§ Records to process:
START
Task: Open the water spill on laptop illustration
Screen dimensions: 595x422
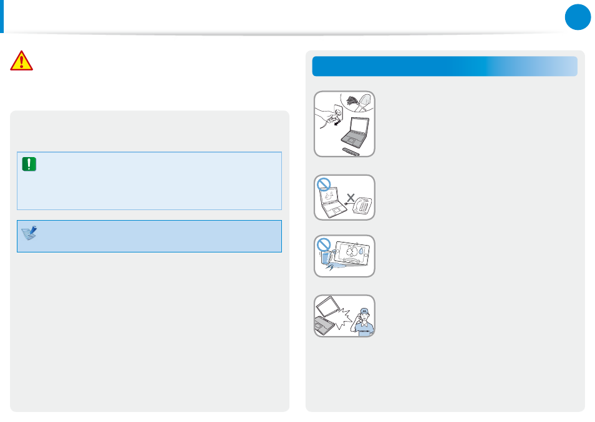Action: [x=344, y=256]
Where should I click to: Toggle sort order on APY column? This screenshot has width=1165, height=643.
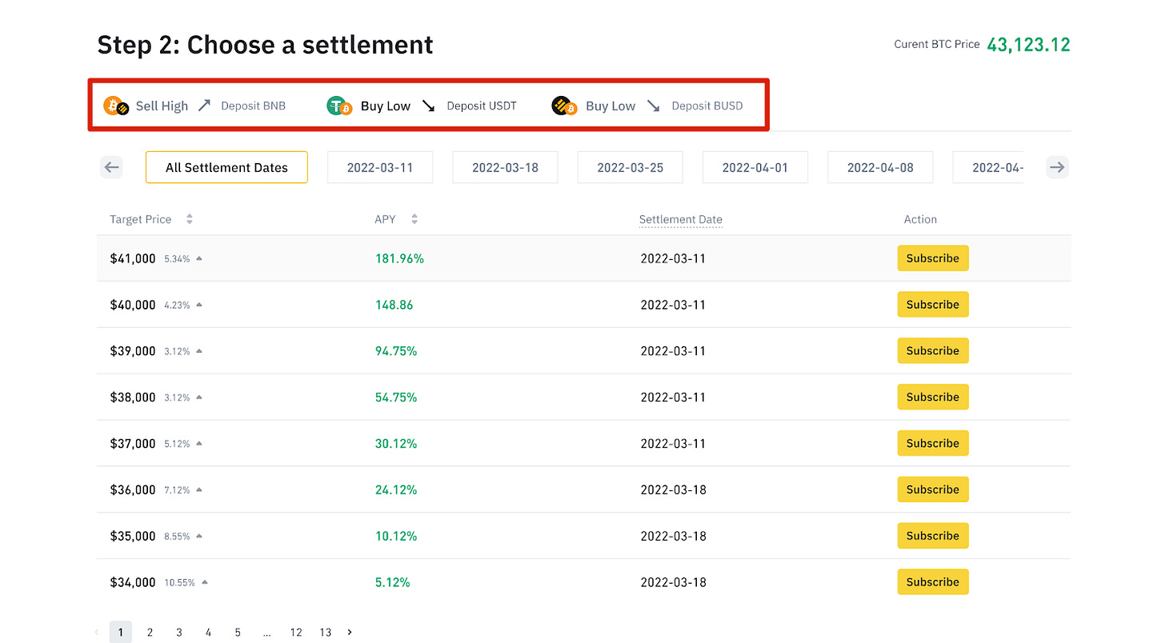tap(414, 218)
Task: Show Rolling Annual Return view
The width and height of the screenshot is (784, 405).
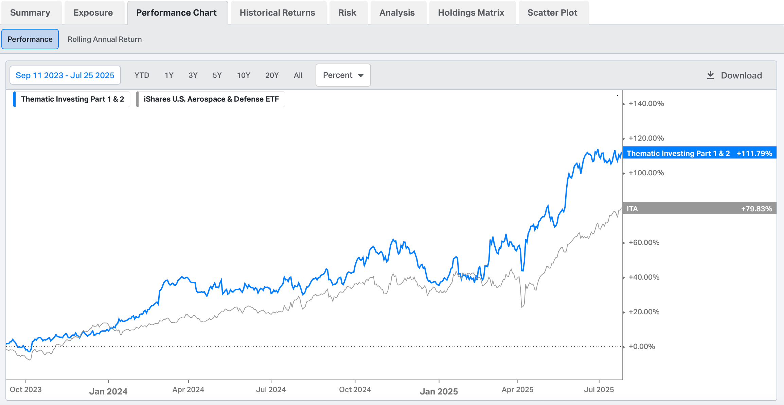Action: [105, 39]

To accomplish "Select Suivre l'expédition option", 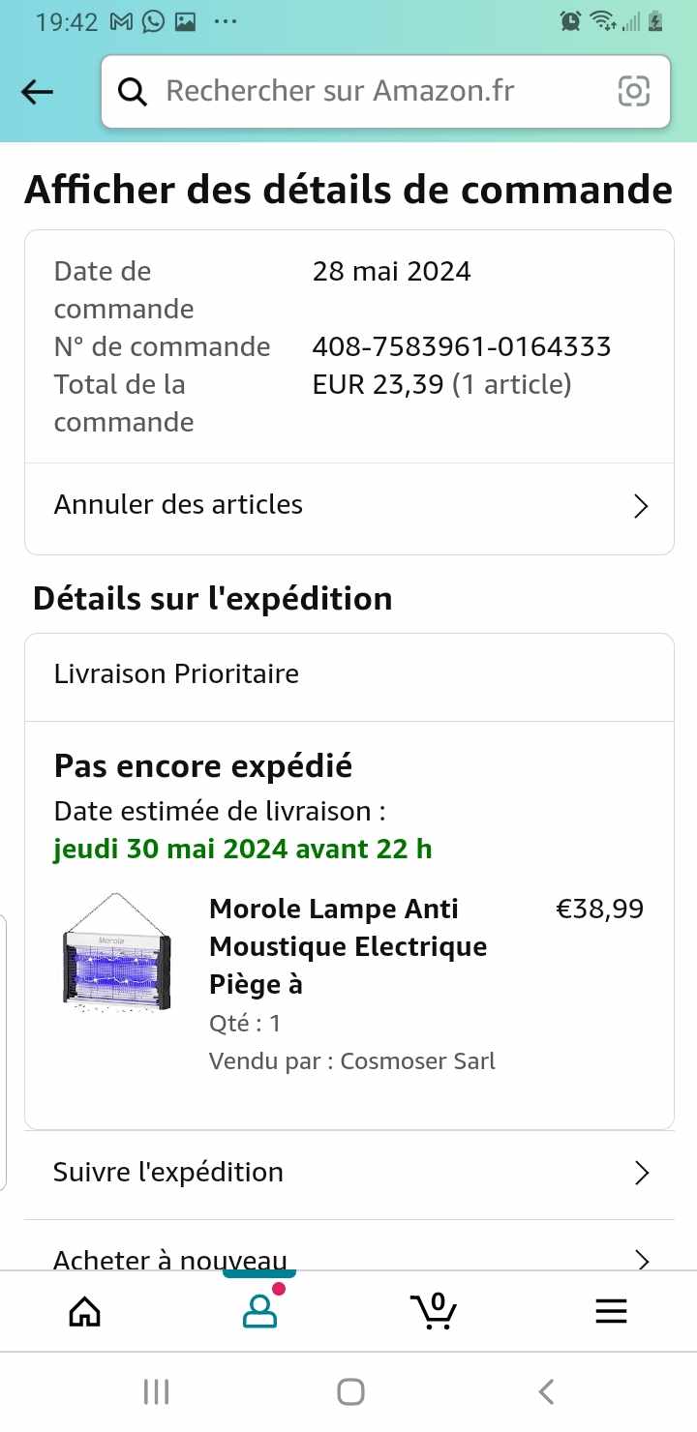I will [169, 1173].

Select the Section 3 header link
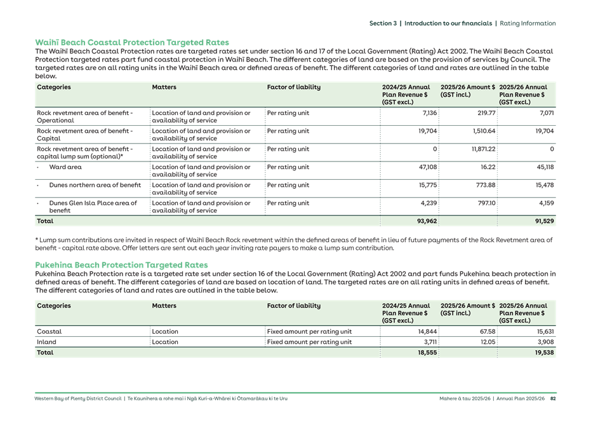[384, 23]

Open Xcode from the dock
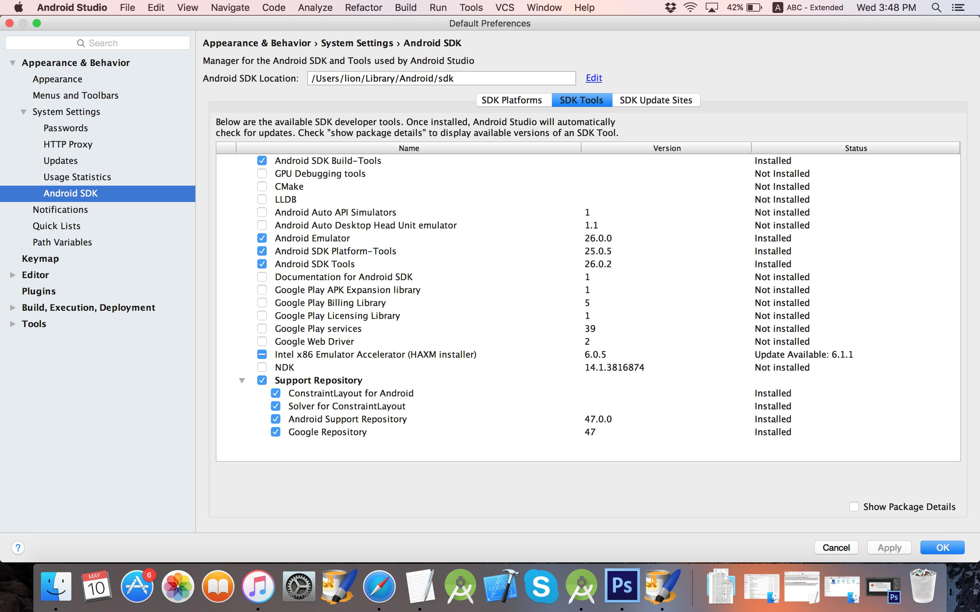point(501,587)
END
START
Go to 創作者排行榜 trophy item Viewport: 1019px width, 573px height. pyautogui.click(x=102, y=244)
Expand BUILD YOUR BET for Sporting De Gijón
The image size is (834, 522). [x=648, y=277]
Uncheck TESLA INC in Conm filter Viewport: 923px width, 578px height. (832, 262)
END
§ Exercise details:
List every line of the items that contains the word "Viewport", matching its case exactly.

§ Completed task:
Go to 創作者排行榜 trophy item Viewport: 1019px width, 573px height. pyautogui.click(x=102, y=244)
Uncheck TESLA INC in Conm filter Viewport: 923px width, 578px height. (832, 262)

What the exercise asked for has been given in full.